• Excerpted records
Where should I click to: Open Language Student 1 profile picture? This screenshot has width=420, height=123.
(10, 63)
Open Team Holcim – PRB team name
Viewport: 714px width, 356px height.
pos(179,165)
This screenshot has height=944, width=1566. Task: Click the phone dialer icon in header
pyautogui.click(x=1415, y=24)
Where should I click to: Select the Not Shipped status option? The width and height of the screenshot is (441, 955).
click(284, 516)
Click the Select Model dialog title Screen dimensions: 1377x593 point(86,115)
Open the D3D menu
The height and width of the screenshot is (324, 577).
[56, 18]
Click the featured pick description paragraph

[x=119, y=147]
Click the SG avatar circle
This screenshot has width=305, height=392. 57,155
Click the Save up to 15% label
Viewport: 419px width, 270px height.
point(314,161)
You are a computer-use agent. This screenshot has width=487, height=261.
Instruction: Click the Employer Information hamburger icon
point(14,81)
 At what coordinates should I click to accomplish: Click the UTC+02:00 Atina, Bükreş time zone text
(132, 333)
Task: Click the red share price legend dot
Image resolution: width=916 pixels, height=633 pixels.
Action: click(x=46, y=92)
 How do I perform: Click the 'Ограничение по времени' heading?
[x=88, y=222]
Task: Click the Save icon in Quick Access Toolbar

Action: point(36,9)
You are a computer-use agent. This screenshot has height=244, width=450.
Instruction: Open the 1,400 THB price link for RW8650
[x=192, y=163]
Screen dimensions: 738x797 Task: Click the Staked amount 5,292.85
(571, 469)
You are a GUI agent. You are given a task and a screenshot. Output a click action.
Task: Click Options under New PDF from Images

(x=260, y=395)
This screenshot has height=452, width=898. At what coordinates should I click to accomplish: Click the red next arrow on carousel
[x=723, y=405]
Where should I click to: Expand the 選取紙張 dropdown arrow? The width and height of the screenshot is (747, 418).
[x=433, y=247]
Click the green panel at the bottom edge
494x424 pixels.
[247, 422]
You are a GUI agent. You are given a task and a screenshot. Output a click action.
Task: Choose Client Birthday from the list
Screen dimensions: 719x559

• Your goal
Your reply should consist only of the lines from the one containing "Task: Click Options under New PDF from Images" through the last line of the records, each reproduced exactly.

• Task output
Task: Click Options under New PDF from Images

(x=260, y=395)
This screenshot has height=452, width=898. At what coordinates should I click to accomplish: Click the red next arrow on carousel
[x=723, y=405]
Where should I click to: Expand the 選取紙張 dropdown arrow? The width and height of the screenshot is (747, 418).
[x=433, y=247]
Click the green panel at the bottom edge
494x424 pixels.
[247, 422]
You are a GUI agent. You are given a task and a screenshot. Output a click action.
Task: Choose Client Birthday from the list
Screen dimensions: 719x559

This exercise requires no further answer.